The Assembly II and Assembly III solar projects have reached commercial operation (COD), states D. E. Shaw Renewable Investments (DESRI) in partnership with Ranger Power, a Chicago-based utility-scale solar development company and the largest independent solar developer in Michigan.

Assembly Solar II is a 110 MW AC solar facility and Assembly Solar III is a 79 MW AC solar facility, both of which are located in Shiawassee County, Mich. The Assembly II project reached commercial operation in December 2021, while the Assembly III project reached commercial operation in March 2022.

“We are very pleased to reach COD at Assembly II and III and to continue to invest in cost-effective clean energy in Michigan,” says David Zwillinger, CEO of DESRI. “It was a pleasure to work with all of our business partners including our offtakers, lenders, tax equity investors and development partners at Ranger Power.”

“DESRI is thrilled to see Assembly II and III come online; these two solar projects have brought new construction jobs to Shiawassee County and have marked important contributions to DESRI’s portfolio in Michigan,” adds Chris Clevenger, COO of DESRI. “We appreciate the efforts of McCarthy and our other contracting partners for a smooth construction process.”

Extracted entries >>
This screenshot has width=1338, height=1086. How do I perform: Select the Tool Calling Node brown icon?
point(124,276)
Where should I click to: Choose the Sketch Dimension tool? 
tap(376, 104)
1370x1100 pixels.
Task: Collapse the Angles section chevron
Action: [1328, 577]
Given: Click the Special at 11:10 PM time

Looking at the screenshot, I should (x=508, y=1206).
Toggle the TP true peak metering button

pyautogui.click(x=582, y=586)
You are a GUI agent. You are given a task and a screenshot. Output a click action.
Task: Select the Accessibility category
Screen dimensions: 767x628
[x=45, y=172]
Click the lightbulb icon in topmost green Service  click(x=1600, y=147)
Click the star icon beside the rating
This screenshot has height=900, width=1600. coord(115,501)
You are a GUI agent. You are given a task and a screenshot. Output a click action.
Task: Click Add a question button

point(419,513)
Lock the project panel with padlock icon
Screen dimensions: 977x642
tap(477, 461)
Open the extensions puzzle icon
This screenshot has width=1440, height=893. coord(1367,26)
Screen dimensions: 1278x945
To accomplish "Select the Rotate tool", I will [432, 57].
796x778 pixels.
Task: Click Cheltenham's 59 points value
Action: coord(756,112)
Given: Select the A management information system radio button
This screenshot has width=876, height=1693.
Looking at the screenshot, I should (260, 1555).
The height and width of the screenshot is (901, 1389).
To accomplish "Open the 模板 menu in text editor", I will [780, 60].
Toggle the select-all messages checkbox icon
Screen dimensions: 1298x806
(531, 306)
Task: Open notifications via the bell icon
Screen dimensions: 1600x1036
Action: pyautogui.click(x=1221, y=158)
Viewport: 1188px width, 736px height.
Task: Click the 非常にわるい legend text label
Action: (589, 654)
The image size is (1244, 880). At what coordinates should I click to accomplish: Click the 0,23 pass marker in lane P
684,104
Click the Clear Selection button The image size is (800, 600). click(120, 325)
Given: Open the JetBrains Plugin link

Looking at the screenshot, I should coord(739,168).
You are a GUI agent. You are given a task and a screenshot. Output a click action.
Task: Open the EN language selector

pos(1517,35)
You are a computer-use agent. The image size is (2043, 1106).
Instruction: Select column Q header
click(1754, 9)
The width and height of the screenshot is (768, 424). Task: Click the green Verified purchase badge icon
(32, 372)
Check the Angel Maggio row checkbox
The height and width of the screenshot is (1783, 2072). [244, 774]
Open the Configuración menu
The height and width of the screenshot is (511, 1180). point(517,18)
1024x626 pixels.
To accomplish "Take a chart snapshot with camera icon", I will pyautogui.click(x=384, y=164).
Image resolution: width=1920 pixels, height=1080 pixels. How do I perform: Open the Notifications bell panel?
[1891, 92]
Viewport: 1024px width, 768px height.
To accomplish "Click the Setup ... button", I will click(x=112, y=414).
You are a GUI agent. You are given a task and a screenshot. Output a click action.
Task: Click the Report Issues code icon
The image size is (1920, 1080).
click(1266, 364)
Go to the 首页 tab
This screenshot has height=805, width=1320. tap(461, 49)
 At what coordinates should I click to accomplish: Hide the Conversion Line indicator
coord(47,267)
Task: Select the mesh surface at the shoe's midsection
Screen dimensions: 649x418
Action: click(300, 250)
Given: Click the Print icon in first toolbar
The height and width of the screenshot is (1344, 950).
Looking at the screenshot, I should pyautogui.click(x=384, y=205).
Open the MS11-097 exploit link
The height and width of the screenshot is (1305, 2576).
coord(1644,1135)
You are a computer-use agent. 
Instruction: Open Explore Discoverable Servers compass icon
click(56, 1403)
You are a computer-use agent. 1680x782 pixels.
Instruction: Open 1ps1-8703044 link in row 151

Your instructions >> Reproduce the whole announcement about the Assembly II and Assembly III solar projects above, word for word.

Solution to this problem >>
The Assembly II and Assembly III solar projects have reached commercial operation (COD), states D. E. Shaw Renewable Investments (DESRI) in partnership with Ranger Power, a Chicago-based utility-scale solar development company and the largest independent solar developer in Michigan.

Assembly Solar II is a 110 MW AC solar facility and Assembly Solar III is a 79 MW AC solar facility, both of which are located in Shiawassee County, Mich. The Assembly II project reached commercial operation in December 2021, while the Assembly III project reached commercial operation in March 2022.

“We are very pleased to reach COD at Assembly II and III and to continue to invest in cost-effective clean energy in Michigan,” says David Zwillinger, CEO of DESRI. “It was a pleasure to work with all of our business partners including our offtakers, lenders, tax equity investors and development partners at Ranger Power.”

“DESRI is thrilled to see Assembly II and III come online; these two solar projects have brought new construction jobs to Shiawassee County and have marked important contributions to DESRI’s portfolio in Michigan,” adds Chris Clevenger, COO of DESRI. “We appreciate the efforts of McCarthy and our other contracting partners for a smooth construction process.”